Print this pagePrint this page

Science of Climate Change

Article published in the Charlbury Chronicle September 2009

2006 saw the hottest average temperatures in the UK since the Central England Temperature (CET) record began in 1659, and 2007, whilst very wet, was the second hottest.  The CET is the world’s oldest continuous temperature dataset. All around the world people are reporting abnormal weather such as extreme flooding, hurricanes and drought.

Someting is happening to our climate - a survey of 3,146 earth scientists, published in 2009, found that 97% of active climatologists agree that human activity is causing climate change.

For over a hundred years scientists have known that some gases have a special quality, they hold onto some of the energy in the sun’s rays and trap that heat in the atmosphere.  This has some similarity to the way that glass traps the sun’s heat in a greenhouse, and for this reason these gases are called greenhouse gases. 

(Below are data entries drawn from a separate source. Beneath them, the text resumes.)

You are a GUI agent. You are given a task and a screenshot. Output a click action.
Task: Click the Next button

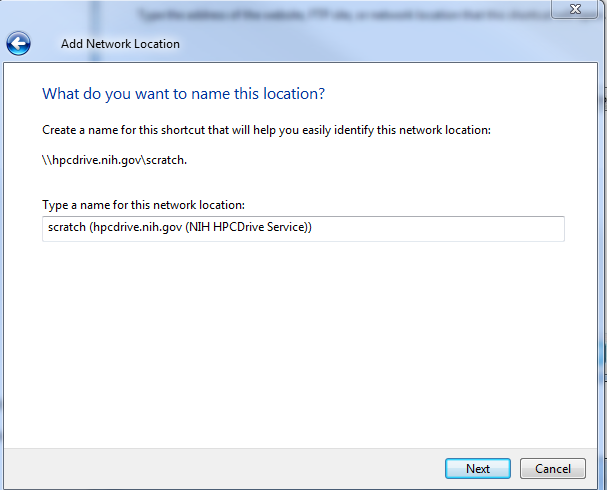(478, 468)
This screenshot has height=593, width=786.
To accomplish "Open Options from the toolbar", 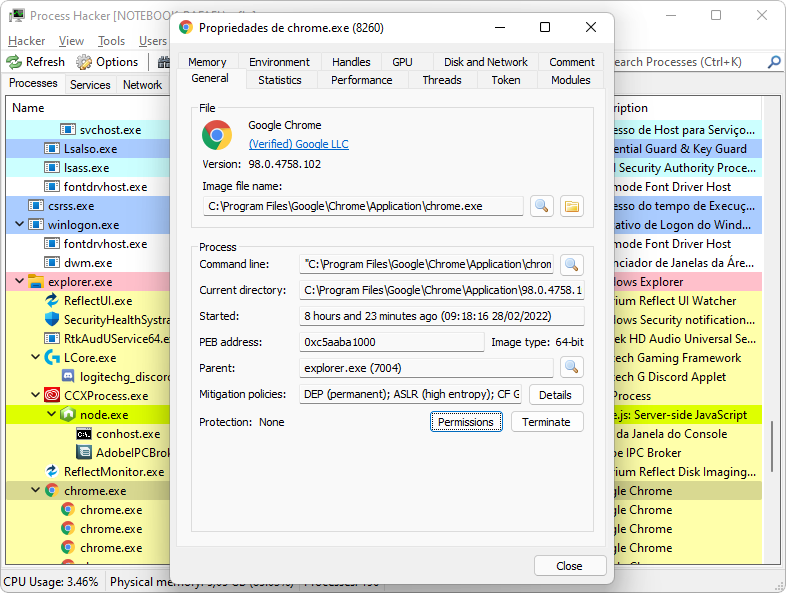I will [x=108, y=62].
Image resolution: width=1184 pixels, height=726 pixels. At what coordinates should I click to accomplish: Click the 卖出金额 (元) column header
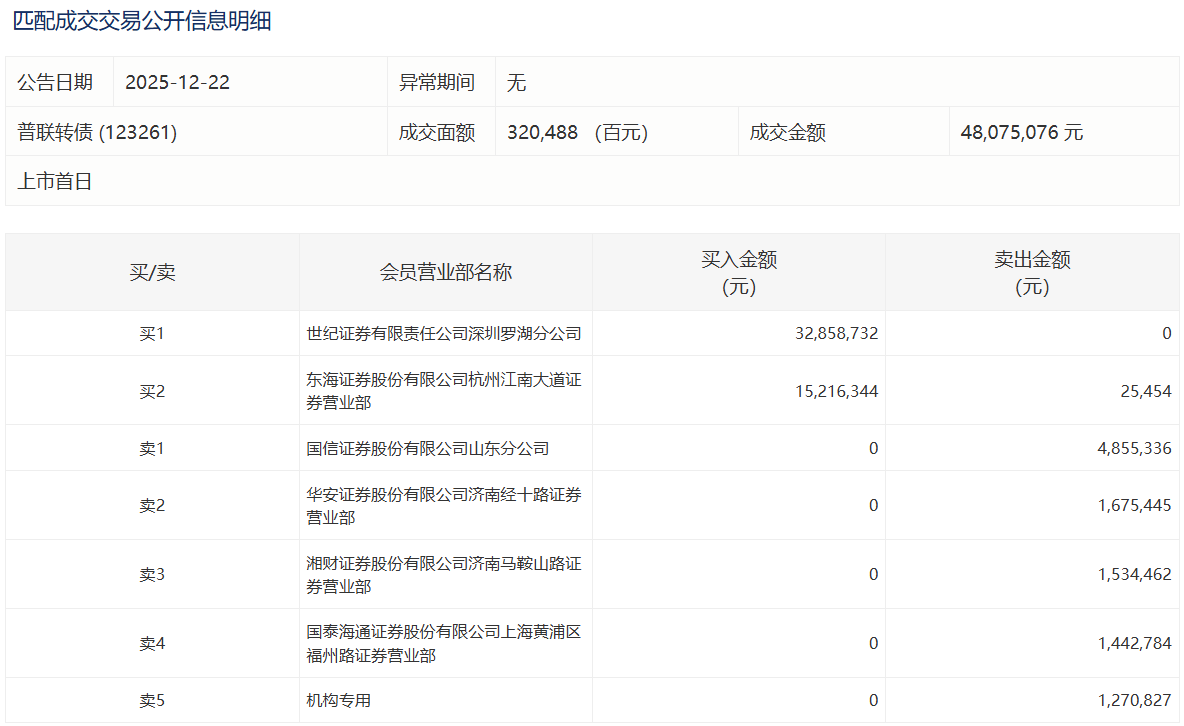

The main greenhouse gases are carbon dioxide, methane and nitrous oxide. When we burn coal, oil and gas we produce carbon dioxide (global warming power=1) and our heating, power stations, cars, planes and industry all use these fuels. Continuous Antarctic ice core records over the past 650,000 years show that the current level of carbon dioxide in the air  is not just the highest but also increasing at the fastest rate over that entire period. The main sources of methane (GWP=23) are landfill rubbish dumps, coalmines, farm animals and wet rice fields. Nitrous oxide (GWP=296) comes mainly from oil-based nitrogen fertilisers.

In small quantities these greenhouse gases are very useful, they keep the world warm and indeed help life to exist. The reason scientists are so worried is that we are now adding to these gases at twice the rate that the natural ecosystem can remove them. As more and more of the sun’s heat is kept within the climate system the weather will become more and more extreme and unpredictable.

Watch this space in the December Chronicle for an explanation of why preventing the world’s average temperature increasing more than 2ºC above pre-industrial levels is so important to prevent runaway climate change.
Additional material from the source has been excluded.